Not quite. Mail handlers are involved in every stage of transport EXCEPT at the sorting centers themselves. How do the packages and letters get TO the machine? How do they get from the machine to the truck? And what happens when the package is at the post office itself?
My post office has no DPS machine (many individual offices don't). We rely on the main Atlanta sorting facility to not only sort it by post office, but by routes within the individual office too. And the main Atlanta sorting facility is about 40 miles away. That's a long way for sorted mail to travel and somehow stay in order.
Packages don't get sorted by route for us. At the main sorting facility, they only get divided up by zip code (post office). They arrive shrink-wrapped on wooden pallets which are brought inside one by one. One or two people stand in the middle of the back room surrounded by about 15 rolling bins. They take the package off of the pallet, determine which route it goes to, and toss it in the bin for that route.
The actual sorting machine is typically only used twice. First is to determine which flight it goes on (if any) when being sent out of the area. The second is when it arrives in the area where it will be delivered, and gets sorted to office/route. For example, I ordered chicken diapers recently, sent from Minnesota. They went from the lady's house, to her post office on a carrier truck. From there someone put it on an outgoing pallet and shrink-wrapped it and loaded it on to a truck. It went to the sorting facility in her area on this large truck, went through the machine, and was assigned a flight. Another truck took it to the airport where it was loaded on to that assigned flight. It flew to Atlanta and got picked up by a truck and brought to the sorting facility. There it went through the machine again and was sorted to my post office. That determined which pallet and truck it went on to be delivered to us. But again, people stand in the back room and sort the packages by hand once it gets to our office.
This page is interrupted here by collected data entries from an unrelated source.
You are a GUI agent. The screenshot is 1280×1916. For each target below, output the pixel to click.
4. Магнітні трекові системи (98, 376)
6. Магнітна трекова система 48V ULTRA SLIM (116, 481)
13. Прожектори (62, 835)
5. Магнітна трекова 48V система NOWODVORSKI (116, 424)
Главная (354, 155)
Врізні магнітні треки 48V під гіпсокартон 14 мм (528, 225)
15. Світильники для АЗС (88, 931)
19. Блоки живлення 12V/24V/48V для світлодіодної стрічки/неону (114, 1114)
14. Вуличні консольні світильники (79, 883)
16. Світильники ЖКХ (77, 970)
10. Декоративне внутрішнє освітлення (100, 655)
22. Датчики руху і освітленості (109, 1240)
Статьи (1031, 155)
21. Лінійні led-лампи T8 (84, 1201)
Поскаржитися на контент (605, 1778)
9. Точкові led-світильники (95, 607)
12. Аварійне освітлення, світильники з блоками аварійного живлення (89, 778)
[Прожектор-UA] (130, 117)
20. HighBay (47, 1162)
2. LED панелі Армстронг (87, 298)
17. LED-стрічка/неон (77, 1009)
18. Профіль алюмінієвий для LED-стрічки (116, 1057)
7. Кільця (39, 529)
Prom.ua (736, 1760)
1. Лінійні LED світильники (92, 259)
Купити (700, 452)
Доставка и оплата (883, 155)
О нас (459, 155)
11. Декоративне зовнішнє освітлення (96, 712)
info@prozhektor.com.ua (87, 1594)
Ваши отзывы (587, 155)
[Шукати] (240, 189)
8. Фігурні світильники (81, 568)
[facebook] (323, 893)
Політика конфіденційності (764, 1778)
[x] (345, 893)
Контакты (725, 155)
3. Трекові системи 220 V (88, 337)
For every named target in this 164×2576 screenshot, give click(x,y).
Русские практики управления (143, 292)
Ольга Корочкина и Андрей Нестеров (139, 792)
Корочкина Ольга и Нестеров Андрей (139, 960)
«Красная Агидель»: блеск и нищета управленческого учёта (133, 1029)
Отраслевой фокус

Meanwhile, it's getting bounced around on hand trucks, fork lifts, pallet jacks, in people's hands, and don't forget the person actually tossing it into the bins at the actual post office.
Indeed machines replace a lot of the work that used to be involved in sorting packages. But they are still VERY far from doing all of it. And if one person can see the "FRAGILE: DO NOT SHAKE" notice on the side of the box and HAND-CARRY it to the machines or the route bins, the pallet for that Post Office or where ever, then it can go a VERY long way in stopping a lot of the sharp jolts these packages take.